Op 20 mei kregen de Nederlandse soldaten in de Jean-Bart-kazerne het bevel zich klaar te maken om ingescheept te worden. Ze zouden met een schip naar Le Havre worden gebracht. ‘Het was een Frans vrachtschip, de Pouvon, zoals ik later, jaren later, vernam’, schreef Horlings in zijn verslag. In werkelijkheid was het schip de SS Pavon en waarschijnlijk heeft mijn vader door die spraakverwarring alle ontwikkelingen gemist die zich voordeden na de ramp die zich zou voltrekken: herdenkingsreizen naar het wrak en studiegroepen om de achtergronden te achterhalen. Voor zover ik weet heeft hij nooit meer een lotgenoot ontmoet van de fatale gebeurtenissen die zouden volgen.

Horlings werd met zijn manschappen ondergebracht in een overvol ruim van het schip; ‘ergens stond een ladder’. Sommige bemanningsleden vonden dat toch te benauwd en negeerden het verbod om nog een verdieping lager te gaan slapen. Volgens zijn verslag was ‘om een uur of drie de inscheping voltooid’.

Maar het schip vertrok niet. Wel was in de ruimen alweer een nieuw bombardement te horen. De geluiden waren weinig geruststellend.

De hele middag vlogen de Duitsers boven Duinkerken. Natuurlijk hebben ze ons schip wel in de gaten gehad. En dat voorspelde niet veel goeds. Logisch redenerende kwamen we tot de slotsom dat na vertrek, zodra we niet meer beschermd zouden worden door het afweergeschut, ons schip een gemakkelijke prooi zou worden voor Duitse aanvallen.

Dadendrang van commandant Duinkerken

Het ‘voetvolk’ in de ruimen had er geen idee van dat in Duinkerken intussen een machtsstrijd gaande was tussen de Franse commandant van Duinkerken, brigadegeneraal Watrin, en de Commandant Zeeland, schout-bij-nacht H.J. van der Stad.
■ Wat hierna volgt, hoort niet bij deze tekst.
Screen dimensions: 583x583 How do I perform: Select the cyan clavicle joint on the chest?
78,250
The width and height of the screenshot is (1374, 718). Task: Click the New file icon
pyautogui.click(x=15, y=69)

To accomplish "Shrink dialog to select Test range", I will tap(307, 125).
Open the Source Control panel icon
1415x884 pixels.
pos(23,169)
De laatste had de leiding van de Nederlandse troepen die in Duinkerken terecht waren gekomen. Toen er 1200 Nederlandse militairen waren ingescheept en het schip had kunnen vertrekken eiste Watrin dat nog veel meer des Hollandais zouden worden bijgeladen. Onder protest van Van der Stad en de kapitein, Perdrault, kwamen er toen nog ruim 200 soldaten bij, zodat zich toen rond 1450 Nederlanders op het schip bevonden. Circa 500 soldaten bleven achter op de wal. Zij zouden nog moedig dienst doen toen de Duitsers daadwerkelijk Duinkerken binnen vielen.

Wel was het tijdens de dadendrang van Watrin eb geworden en omdat door een bombardement de sluis van de haven was beschadigd moest het schip wachten totdat het weer vloed werd.
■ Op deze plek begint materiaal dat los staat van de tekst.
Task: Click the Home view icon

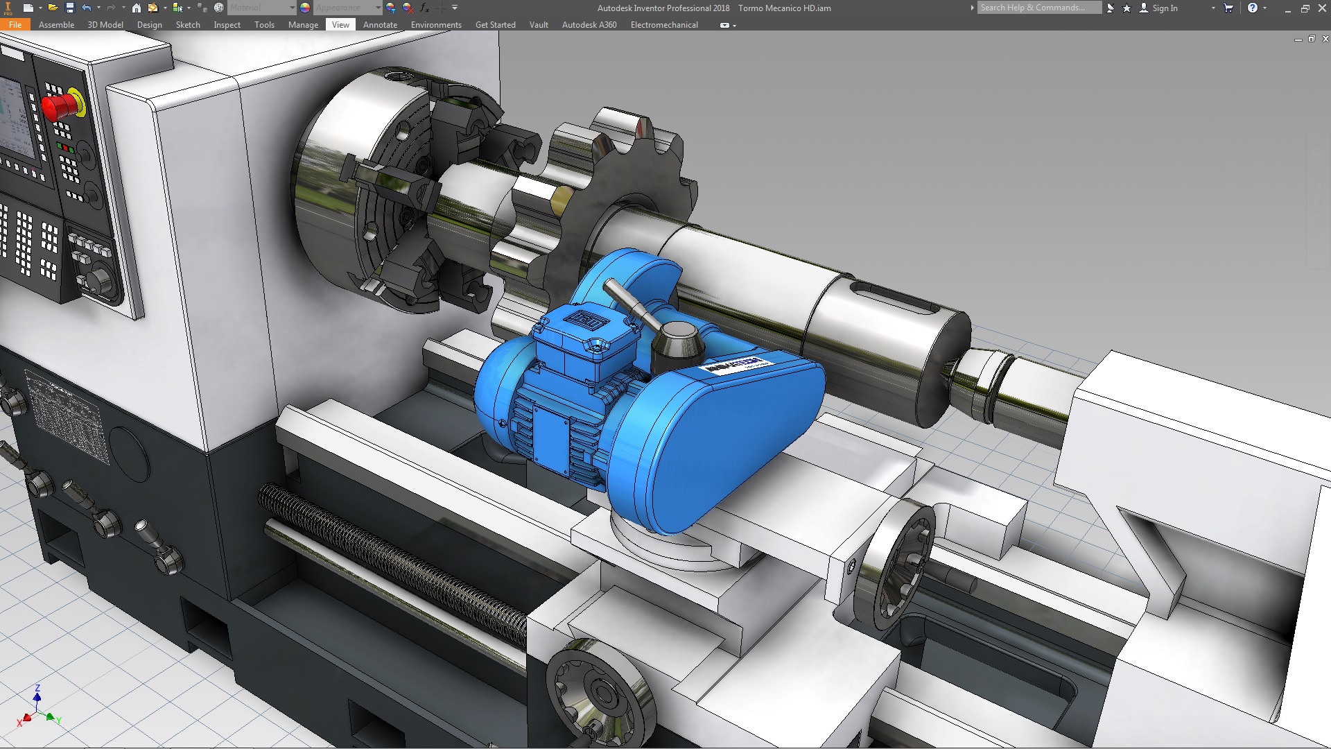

Het was al later op de avond (over het tijdstip bestaat spraakverwarring door afwijkende tijdzones en een al dan niet geldende zomertijd) toen er beweging in het schip kwam. Horlings:

We dreven! Na een poos merkten we aan de erge schommelingen dat we door de branding gingen.

Bommenwerper

Al gauw na vertrek kwamen Duitse verkenningsvliegtuigen over; door een groot gat in het dek zag Horlings ze vliegen, van achter naar voren over het schip, tot vijf keer toe. Intussen schoten ze met hun boordwapens; ‘we zagen het vuur van het dek opspatten’ en op het bovendek liep veldpredikant Ph. Jac. Greeven een schouderwond op. Daarna werd het stil en vielen de meeste soldaten in slaap.
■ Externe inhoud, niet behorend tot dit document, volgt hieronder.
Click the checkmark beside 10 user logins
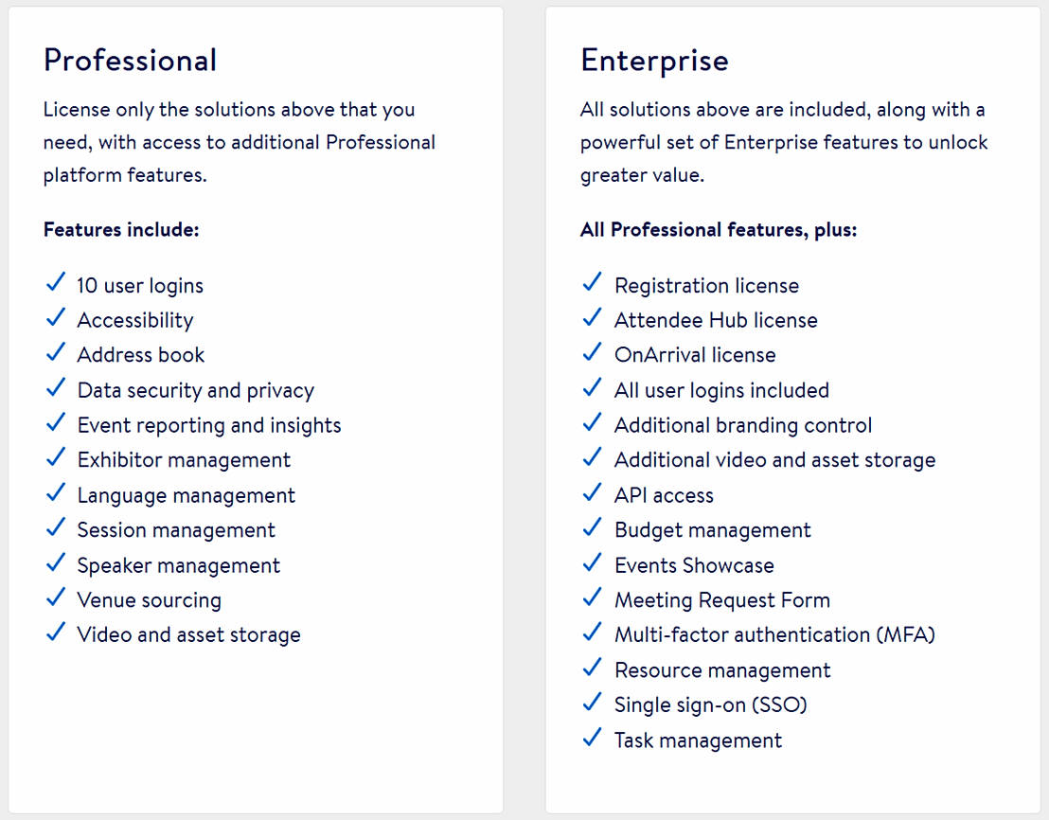This screenshot has width=1049, height=820. coord(55,282)
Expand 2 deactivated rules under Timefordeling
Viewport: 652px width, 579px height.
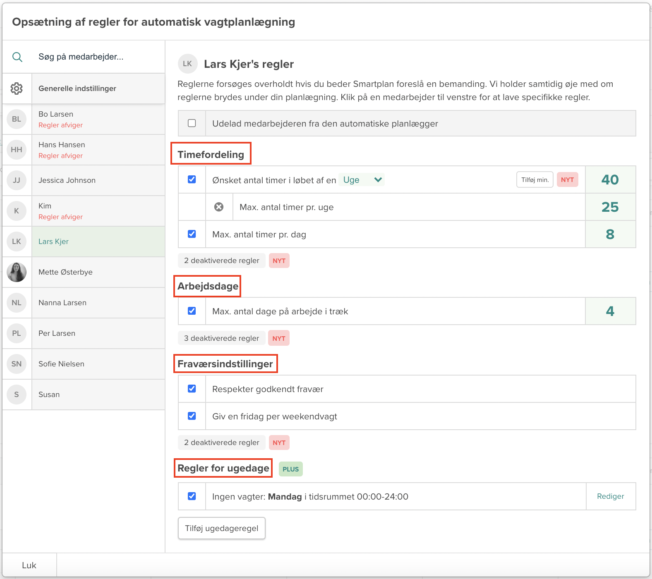tap(222, 261)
Eén van de laatste overlevenden is Gert Schermers (1918). In 2013 kreeg ik van hem, toen bijna 95 jaar oud, nog onbekende, waardevolle, aanvullende informatie. Korte tijd na de eerste aanval was vaandrig Schermers er op het officiersdek getuige van dat één van de vliegtuigen terugkwam en bommen liet vallen – drie keer mis. De vierde keer was raak.

Het was een voltreffer in het ruim achter de commandobrug. De bom vernielde het tussendek, waardoor de daar aanwezige militairen op het laagste dek vielen, waar de bom ontplofte en brand veroorzaakte. De paniek en de chaos waren niet te beschrijven, het gevaar van verdere beschietingen was niet denkbeeldig terwijl evenmin duidelijk was of het schip zou blijven drijven. De chaos aan boord werd nog verergerd toen het Duitse toestel als afscheid ons nog een keer met mitrailleurs bestookte.

Benedendeks schrok Horlings wakker uit een diepe slaap. ‘Ik heb geen schoten gehoord, zelfs niet het ontploffen van de bommen, al gebeurde dat op nog geen tien meter van mij vandaan. Wel werd ik van dit lawaai wakker, want ik heb nog wel gehoord dat bomscherven de wand raakten’.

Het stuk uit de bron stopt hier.